All such spiritualising of the text is unwarranted, but it least it does exonorate the commentator from any accusations of moral judgmentalism.
Matthew Poole thinks that she had been divorced by her previous husbands because of adultery or something similarly serious, and that our Lord does not regard her present partner as her husband because her previous husbands were still alive.
Ryle’s own view is that the woman had probably been divorced by prevous husbands because of adultery, and that she was in adultery at the present time.
Cullman (Early Christian Worship) says that there are references, in the conversation between Jesus and the woman, to baptism. Therefore, it is possible that Jesus is exposing the sinfulness of her former life. But this is by no means certain, because ‘in the text itself there is no mention of sin’.
Barrett:
‘It is possible (a) that the woman had had five legal husbands who had died or divorced her, and that she was now living with a man to whom she was not legally married; (b) that she was now living with a man who was legally her husband, according to Mosaic law but not according to Christian standards (Mark 10:11f. and parallels). It is to be noted that the Rabbis did not approve of more than three marriages, though any number was legally admissible (S.B. II, 437). It does not seem probable that John’s intention is to show that, though both are now transcended, the Samaritans are morally inferior to the Jews. In fact, it is quite possible, and may well be right, to take these words as a simple statement of fact, and an instance of the supernatural knowledge of Jesus (cf. 1:48); this view is supported by v. 29 (πάντα ἃ ἐποίησα).’
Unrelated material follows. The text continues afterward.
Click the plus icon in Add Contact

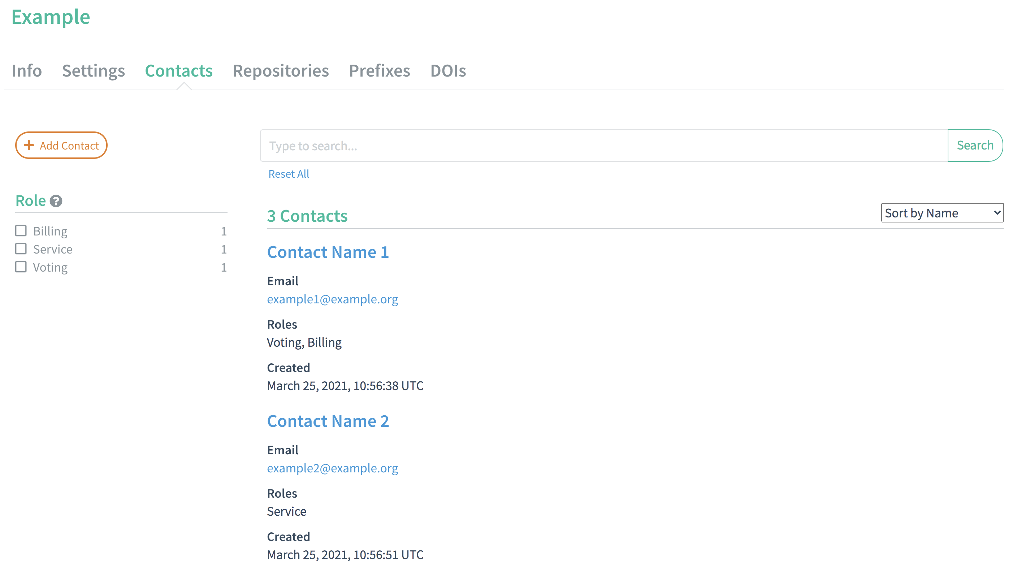coord(29,145)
F.D. Bruner cautions against harsh judgement of this woman’s sexual history:
‘It is not necessary, and it can even be insensitive to paint the woman’s moral life with lurid colors. It is as possible that she was as much or more the victim of thoughtless men’s divorces or of tragic men’s deaths as that she was an immoral waistrel herself. We simply do not know the details, and in their absence Jesus’ courtesy may be the best policy for church interpretation as well…Only Jesus’ last observation, that the man she is now living with is not her husband (he is someone else’s), which Jesus’ sentence emphasizes, marks her as a guilty person. Objectively, therefore, I think we can fairly say that in the eyes of her culturally conditioned readers she will seem to be second-class not only in gender and nationality but also in morality. At best, I think, her moral situation may be described as irregular or unusual.’
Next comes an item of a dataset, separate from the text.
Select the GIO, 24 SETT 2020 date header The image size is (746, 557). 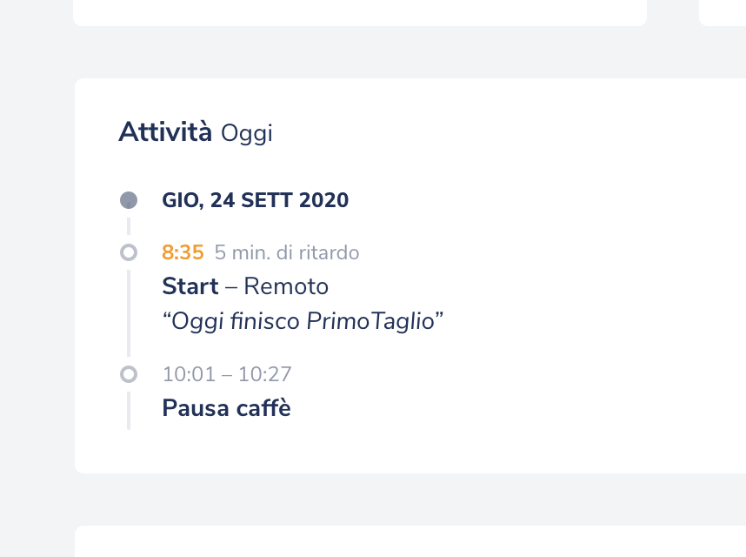tap(256, 201)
Kanagaraj (New Covenant Commentary):
‘Some argue that the woman might not have been an “immoral person,” for she might have married five husbands who all died in succession, or she might have divorced her previous husbands, or they might have divorced her one by one. However, the woman’s plain statement “I have no husband,” while she had a man whom she could not call her husband, makes this conjecture unacceptable. The word “now having” is deliberate to indicate that she was not living with a legally married person. In conformity with the oriental view on morality, the Samaritans also must have considered frequent remarriages as dishonorable and illegitimate. Jesus touched the core of her life because he wished to give eternal life to the marginalized woman and admit her into God’s new community.’
So much for attempting to ‘”delegitimize” the woman as a recipient of the gospel’!
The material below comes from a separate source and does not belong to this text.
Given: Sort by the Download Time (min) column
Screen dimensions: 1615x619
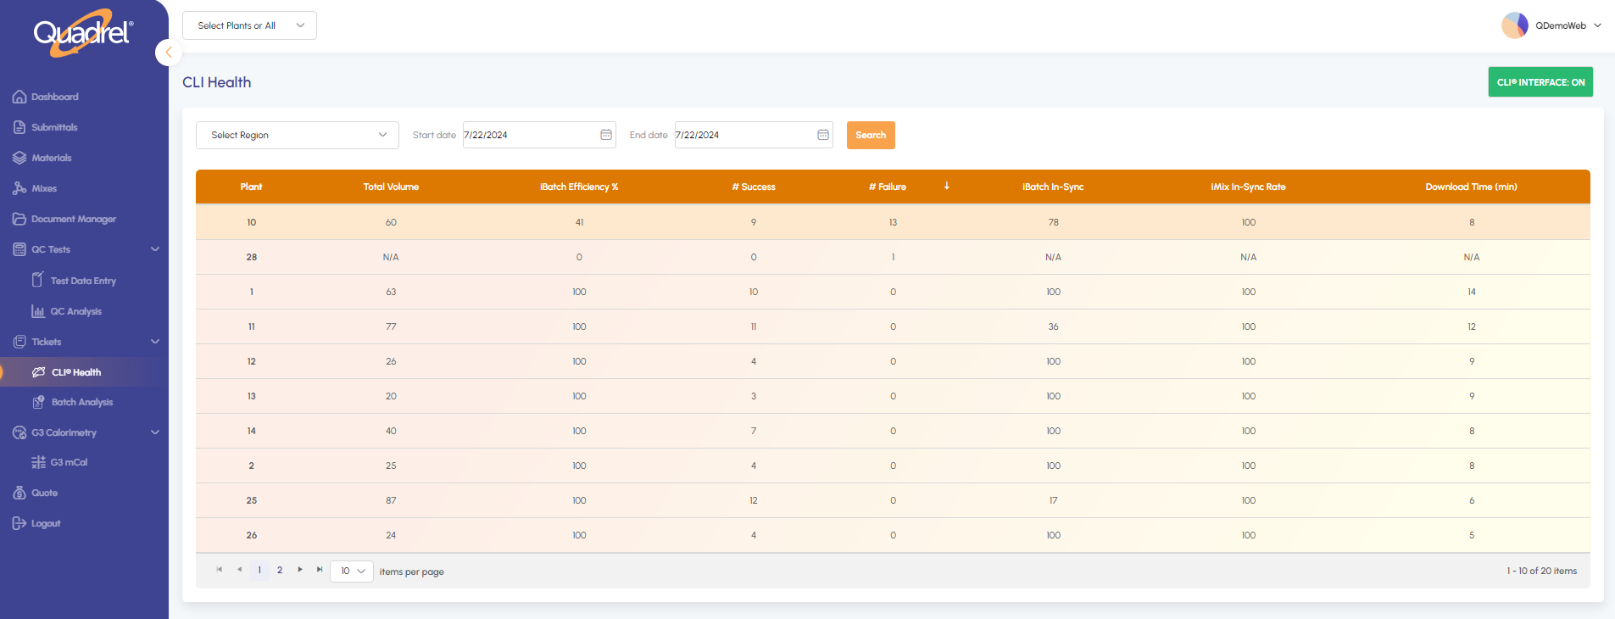Looking at the screenshot, I should tap(1471, 187).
Kruse maintains that the main focus of the passage is not moral, but relational:
‘It seems Jesus’ intention in mentioning these things was not to create a sense of guilt, but to confront the pain in her relationships with men. This would accentuate her thirst for a meaningful relationship with God and make her receptive to the revelation he was offering her.’
Grant Osborne:
‘Her five marriages probably included several divorces. Judaism did not prohibit divorce but generally allowed only two or three marriages for women (so Schnackenburg). If this was true of the Samaritans, she was immoral for the number of her husbands as well as for her current living arrangement.’